Velocity distribution in a V-shaped channel

摘要

To explore the hydraulic characteristics of a V-shaped channel, several series of experiments were conducted for measuring point velocity and boundary shear stress. Low & high-speed velocity propellers were used for measuring point velocities. In order to show the effect of cross sectional shape on the distribution of depth-averaged velocity in the experimental channel, some measurements of point velocities were undertaken for different flow cases. The contour plots of 2D isovels were drawn interpolating among averaged depths and velocities at a given position, obtained from superposing the various profile sections. It can be seen that the isovels are parallel to the channel boundary in a region close to the bed, and almost symmetric about the centerline, but not completely.

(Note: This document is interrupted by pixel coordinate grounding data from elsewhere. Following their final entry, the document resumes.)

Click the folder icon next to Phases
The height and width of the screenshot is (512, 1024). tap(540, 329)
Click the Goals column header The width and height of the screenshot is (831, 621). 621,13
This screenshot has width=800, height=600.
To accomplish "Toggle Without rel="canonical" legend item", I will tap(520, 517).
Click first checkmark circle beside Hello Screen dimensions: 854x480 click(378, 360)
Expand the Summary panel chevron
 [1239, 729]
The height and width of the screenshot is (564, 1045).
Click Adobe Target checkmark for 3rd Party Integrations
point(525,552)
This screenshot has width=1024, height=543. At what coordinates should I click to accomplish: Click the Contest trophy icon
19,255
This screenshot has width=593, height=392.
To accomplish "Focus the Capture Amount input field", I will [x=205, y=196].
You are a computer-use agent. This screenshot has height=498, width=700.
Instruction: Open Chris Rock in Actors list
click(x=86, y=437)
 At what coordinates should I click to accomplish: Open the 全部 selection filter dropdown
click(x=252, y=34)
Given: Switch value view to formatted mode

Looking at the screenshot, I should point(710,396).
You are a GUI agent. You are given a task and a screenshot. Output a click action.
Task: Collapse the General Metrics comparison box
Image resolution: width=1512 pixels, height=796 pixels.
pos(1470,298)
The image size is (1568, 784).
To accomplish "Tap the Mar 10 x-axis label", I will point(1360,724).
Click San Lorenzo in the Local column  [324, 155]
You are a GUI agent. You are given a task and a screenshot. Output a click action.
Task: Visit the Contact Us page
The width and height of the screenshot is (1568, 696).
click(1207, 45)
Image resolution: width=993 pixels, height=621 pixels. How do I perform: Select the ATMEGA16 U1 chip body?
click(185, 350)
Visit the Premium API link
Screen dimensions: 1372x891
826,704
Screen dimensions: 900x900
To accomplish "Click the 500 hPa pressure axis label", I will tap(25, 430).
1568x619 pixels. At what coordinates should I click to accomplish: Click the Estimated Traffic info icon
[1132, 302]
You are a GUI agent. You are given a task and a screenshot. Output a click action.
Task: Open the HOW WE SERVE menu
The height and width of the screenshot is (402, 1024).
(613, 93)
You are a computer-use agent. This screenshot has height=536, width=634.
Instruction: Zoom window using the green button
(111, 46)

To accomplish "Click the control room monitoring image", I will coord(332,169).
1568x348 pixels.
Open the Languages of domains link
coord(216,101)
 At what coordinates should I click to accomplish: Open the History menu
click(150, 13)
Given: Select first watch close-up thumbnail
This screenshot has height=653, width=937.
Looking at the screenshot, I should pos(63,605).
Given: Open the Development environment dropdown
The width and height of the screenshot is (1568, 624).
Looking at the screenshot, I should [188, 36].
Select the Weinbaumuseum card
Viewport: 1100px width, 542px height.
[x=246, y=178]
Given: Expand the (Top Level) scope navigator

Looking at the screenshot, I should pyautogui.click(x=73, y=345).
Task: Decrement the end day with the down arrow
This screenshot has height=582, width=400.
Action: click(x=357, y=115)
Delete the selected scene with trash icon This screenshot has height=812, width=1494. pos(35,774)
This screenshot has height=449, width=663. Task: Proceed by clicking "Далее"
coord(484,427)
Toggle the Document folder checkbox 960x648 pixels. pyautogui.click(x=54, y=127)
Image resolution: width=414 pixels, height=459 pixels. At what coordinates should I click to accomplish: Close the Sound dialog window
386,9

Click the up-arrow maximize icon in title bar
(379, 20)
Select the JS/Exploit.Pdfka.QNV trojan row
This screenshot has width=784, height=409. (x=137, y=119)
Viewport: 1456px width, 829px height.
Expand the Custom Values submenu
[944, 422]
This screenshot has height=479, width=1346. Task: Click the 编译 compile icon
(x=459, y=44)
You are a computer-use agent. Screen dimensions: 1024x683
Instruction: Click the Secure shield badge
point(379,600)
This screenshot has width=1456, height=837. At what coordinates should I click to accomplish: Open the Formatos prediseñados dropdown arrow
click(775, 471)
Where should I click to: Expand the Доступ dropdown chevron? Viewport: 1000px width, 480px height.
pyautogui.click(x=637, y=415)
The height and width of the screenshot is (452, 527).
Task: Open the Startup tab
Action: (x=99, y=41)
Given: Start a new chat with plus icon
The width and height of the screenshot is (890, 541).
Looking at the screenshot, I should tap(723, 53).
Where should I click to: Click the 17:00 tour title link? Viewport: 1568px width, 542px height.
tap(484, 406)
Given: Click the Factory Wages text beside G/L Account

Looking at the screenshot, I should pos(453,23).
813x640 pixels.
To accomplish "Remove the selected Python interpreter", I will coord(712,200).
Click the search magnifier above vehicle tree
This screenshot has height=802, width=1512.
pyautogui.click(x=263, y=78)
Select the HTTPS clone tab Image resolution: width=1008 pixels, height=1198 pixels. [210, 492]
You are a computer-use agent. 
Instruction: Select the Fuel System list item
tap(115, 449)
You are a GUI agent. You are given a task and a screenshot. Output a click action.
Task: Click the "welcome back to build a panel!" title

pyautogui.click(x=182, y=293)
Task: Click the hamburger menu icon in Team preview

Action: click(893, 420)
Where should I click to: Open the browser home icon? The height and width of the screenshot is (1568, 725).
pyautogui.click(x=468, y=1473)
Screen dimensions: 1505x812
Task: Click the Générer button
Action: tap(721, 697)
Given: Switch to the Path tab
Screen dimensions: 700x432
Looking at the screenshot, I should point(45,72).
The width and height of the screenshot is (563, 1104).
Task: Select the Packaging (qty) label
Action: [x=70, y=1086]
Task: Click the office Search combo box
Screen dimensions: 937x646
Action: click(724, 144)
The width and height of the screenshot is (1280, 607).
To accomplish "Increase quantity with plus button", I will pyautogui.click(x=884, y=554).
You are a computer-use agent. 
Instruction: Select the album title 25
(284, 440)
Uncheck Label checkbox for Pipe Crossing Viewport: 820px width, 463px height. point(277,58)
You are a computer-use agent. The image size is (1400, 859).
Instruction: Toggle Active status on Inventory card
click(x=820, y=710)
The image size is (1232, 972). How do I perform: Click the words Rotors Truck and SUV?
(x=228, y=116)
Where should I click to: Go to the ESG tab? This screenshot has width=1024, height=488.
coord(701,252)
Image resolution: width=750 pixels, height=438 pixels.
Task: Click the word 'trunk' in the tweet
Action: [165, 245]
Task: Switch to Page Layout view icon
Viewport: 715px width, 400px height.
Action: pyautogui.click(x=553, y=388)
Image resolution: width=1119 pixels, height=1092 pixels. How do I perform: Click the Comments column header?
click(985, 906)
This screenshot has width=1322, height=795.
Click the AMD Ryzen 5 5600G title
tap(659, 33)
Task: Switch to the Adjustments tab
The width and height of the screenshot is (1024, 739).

A strong surface phenomenon is observable throughout the isovels plots. The variation of point velocities in each slice considered along spanwise direction in order to study the depthwise velocity profile distributions are plotted. Integrating the local velocities, u, over the flow depth, h, gives the depth-averaged velocity, U_d. The lateral variations of depth-averaged velocities are plotted. The results illustrate that the distributions are almost symmetrical about the cross sectional centerline, but they deviate for some flow cases; despite the flow condition was uniform for all cases. It may be found that the widely used log-law for vertical profile of velocity is not accurate and it is not applicable for any channel shape. At large flow depths the maximum velocity occurs at the centerline and reduces continuously towards the sidewalls indicating that the sidewalls exert a large influence on flow behavior. This leads to the view that the secondary current cells affect the flow behavior.